TASK DETAILS:
Below are the records; output them exactly from the first line through the line with "Open the Help dropdown menu", stopping there.

Stored data entries:
- Opening Delimiter -
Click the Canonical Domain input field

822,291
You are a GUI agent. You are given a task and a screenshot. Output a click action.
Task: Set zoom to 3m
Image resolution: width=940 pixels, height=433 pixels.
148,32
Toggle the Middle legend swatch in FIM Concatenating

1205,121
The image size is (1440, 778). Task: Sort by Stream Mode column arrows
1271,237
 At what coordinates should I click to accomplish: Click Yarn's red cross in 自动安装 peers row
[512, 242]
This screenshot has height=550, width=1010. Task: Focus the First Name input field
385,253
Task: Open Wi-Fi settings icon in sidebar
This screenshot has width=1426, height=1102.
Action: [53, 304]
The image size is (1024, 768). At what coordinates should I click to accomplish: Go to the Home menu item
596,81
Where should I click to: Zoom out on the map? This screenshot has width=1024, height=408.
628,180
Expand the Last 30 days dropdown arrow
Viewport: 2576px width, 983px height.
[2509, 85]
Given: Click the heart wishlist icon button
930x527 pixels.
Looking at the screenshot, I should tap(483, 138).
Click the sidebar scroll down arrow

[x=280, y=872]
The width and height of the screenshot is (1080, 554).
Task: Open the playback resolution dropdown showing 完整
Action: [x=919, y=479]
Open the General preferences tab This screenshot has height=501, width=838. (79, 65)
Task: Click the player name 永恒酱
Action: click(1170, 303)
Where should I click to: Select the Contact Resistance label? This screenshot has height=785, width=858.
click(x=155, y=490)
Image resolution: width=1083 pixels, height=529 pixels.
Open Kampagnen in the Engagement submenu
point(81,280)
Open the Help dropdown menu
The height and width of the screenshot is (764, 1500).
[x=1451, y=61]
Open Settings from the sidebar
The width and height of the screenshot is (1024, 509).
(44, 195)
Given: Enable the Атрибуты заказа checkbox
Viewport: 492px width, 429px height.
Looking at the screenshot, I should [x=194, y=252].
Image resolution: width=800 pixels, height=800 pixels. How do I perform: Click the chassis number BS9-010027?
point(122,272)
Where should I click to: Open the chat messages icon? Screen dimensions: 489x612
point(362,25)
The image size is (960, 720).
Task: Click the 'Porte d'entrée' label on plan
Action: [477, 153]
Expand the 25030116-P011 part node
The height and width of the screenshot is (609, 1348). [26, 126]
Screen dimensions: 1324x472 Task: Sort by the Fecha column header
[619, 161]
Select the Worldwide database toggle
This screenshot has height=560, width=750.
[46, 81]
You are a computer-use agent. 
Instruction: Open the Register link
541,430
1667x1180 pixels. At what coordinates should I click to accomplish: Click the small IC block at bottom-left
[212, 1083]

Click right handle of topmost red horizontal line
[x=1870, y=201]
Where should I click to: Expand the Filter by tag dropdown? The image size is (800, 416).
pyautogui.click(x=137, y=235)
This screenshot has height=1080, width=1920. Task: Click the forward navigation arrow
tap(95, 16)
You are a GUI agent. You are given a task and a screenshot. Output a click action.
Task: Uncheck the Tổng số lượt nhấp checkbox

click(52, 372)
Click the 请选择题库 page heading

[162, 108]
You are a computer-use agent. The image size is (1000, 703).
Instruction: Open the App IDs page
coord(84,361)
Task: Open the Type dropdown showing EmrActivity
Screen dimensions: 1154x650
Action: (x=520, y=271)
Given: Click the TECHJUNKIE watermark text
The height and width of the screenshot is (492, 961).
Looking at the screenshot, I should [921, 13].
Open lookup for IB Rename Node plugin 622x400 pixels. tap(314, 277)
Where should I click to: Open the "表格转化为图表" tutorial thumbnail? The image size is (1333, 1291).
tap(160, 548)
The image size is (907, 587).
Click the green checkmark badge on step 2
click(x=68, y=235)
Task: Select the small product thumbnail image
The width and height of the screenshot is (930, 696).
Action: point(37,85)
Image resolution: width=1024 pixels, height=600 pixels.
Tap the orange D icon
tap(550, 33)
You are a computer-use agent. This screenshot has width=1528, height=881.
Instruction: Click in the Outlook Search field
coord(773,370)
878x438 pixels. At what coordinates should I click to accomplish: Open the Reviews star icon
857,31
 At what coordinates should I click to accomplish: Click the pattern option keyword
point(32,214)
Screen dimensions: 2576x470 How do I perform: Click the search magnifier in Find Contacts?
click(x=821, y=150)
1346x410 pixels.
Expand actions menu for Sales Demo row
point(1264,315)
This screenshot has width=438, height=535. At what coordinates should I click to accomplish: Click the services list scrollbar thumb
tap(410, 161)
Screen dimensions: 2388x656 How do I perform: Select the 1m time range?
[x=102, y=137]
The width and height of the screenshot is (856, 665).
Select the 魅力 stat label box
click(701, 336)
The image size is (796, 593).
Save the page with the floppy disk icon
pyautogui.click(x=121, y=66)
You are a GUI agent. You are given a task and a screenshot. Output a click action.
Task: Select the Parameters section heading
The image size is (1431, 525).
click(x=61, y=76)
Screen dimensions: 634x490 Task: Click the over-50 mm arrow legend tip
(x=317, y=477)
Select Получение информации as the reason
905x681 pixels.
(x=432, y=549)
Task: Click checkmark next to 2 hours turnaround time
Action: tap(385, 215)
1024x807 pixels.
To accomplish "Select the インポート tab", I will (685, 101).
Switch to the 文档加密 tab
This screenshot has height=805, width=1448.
- Closing Delimiter -
ANSWER TO THIS TASK:
Click the Canonical Domain input field

822,291
You are a GUI agent. You are given a task and a screenshot. Output a click action.
Task: Set zoom to 3m
Image resolution: width=940 pixels, height=433 pixels.
148,32
Toggle the Middle legend swatch in FIM Concatenating

1205,121
The image size is (1440, 778). Task: Sort by Stream Mode column arrows
1271,237
 At what coordinates should I click to accomplish: Click Yarn's red cross in 自动安装 peers row
[512, 242]
This screenshot has height=550, width=1010. Task: Focus the First Name input field
385,253
Task: Open Wi-Fi settings icon in sidebar
This screenshot has width=1426, height=1102.
Action: [53, 304]
The image size is (1024, 768). At what coordinates should I click to accomplish: Go to the Home menu item
596,81
Where should I click to: Zoom out on the map? This screenshot has width=1024, height=408.
628,180
Expand the Last 30 days dropdown arrow
Viewport: 2576px width, 983px height.
[2509, 85]
Given: Click the heart wishlist icon button
930x527 pixels.
Looking at the screenshot, I should tap(483, 138).
Click the sidebar scroll down arrow

[x=280, y=872]
The width and height of the screenshot is (1080, 554).
Task: Open the playback resolution dropdown showing 完整
Action: [x=919, y=479]
Open the General preferences tab This screenshot has height=501, width=838. (79, 65)
Task: Click the player name 永恒酱
Action: click(1170, 303)
Where should I click to: Select the Contact Resistance label? This screenshot has height=785, width=858.
click(x=155, y=490)
Image resolution: width=1083 pixels, height=529 pixels.
Open Kampagnen in the Engagement submenu
point(81,280)
Open the Help dropdown menu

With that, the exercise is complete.